I guessed the solution for him is to read more widely and attempt to write more. I attribute my competency in English to the time I spent writing than reading. It's true I read a fair bit during my younger days. Bookworm short stories, encylopedias, and Reader's Digest. However, it is only through my writing that I get the chance to use the new words that I picked up. My tuition teacher made it mandatory for me to hand in an essay to her for every lesson but was liberal with me regarding the topic I wrote about. As such, I wrote almost anything under the sun.

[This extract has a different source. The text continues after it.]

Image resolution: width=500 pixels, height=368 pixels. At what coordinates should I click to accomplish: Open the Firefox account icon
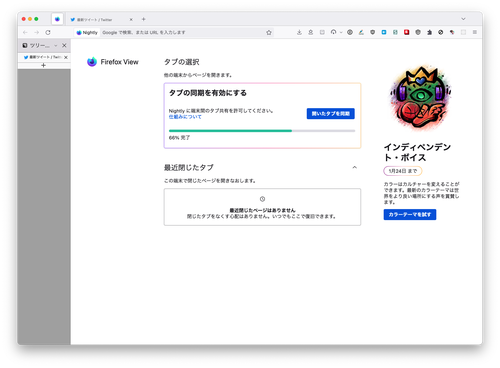[x=310, y=32]
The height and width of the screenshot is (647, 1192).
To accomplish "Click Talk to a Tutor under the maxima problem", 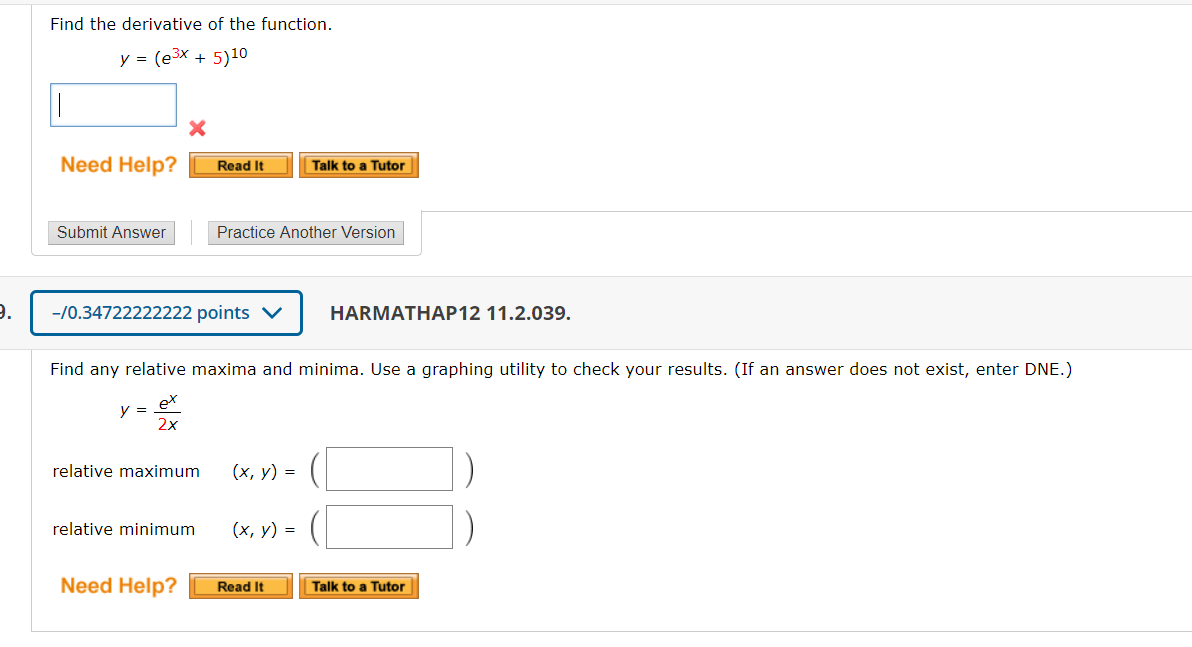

As I had no siblings, I had no one to talk to when I felt down. Writing became an avenue for me to vent my frustrations. More often than not, my essays will revolve around a maniac with a murderous intent to kill and multilate anything that stood in his way. Only in the essays can I seek revenge on those who crossed my path and be a vigilante of my own. I guess my imaginative traits played a big role in moulding the contents. Despite gory scenes of limbs strewn around the place, my tuition teacher did not condemn any of my writings. She always read them with an approving nod and only corrected the spelling/grammatical errors, not censor the content. Perhaps she knew I wasn't the one going around terrorizing others. Perhaps she liked my way of expressions. And because of her approval, I wrote without fear and the limits of my content were endless.

As I grow up, I took a liking for fantasy stories and my characters would be battling mammoth-sized monsters which are armed with razor-sharp fangs. It's a real pain but I often choose one unlucky guy to die. Makes the story more emotional and dramatic, don't you think so? When we were taught to write argumentative essays, I was equally interested. I like to debate over issues with logic and reasoning but my flair for gathering facts is not as good as imagination. Facts are facts, either it's true or it's false. You cannot bend it to your will.

A change of subject now. I think I had one too many piece of BBQ pork as my throat is somewhat sore. Rats, I hate sore throats. I feel a little unwell too. Must be the weather. Rain and sun, cold and hot. Doesn't make the best combination for the immune system. Looks like I must rest more and work less. By the way, the EPH bookstore has wound up its operations in Heartland Mall. Sad. I'll miss those spacious aisles, wide collection of books and the few numbers of shopppers that make the place look a lot more bigger than it looks. Maybe it's precisely that lack of patronae that they decide to close down the outlet.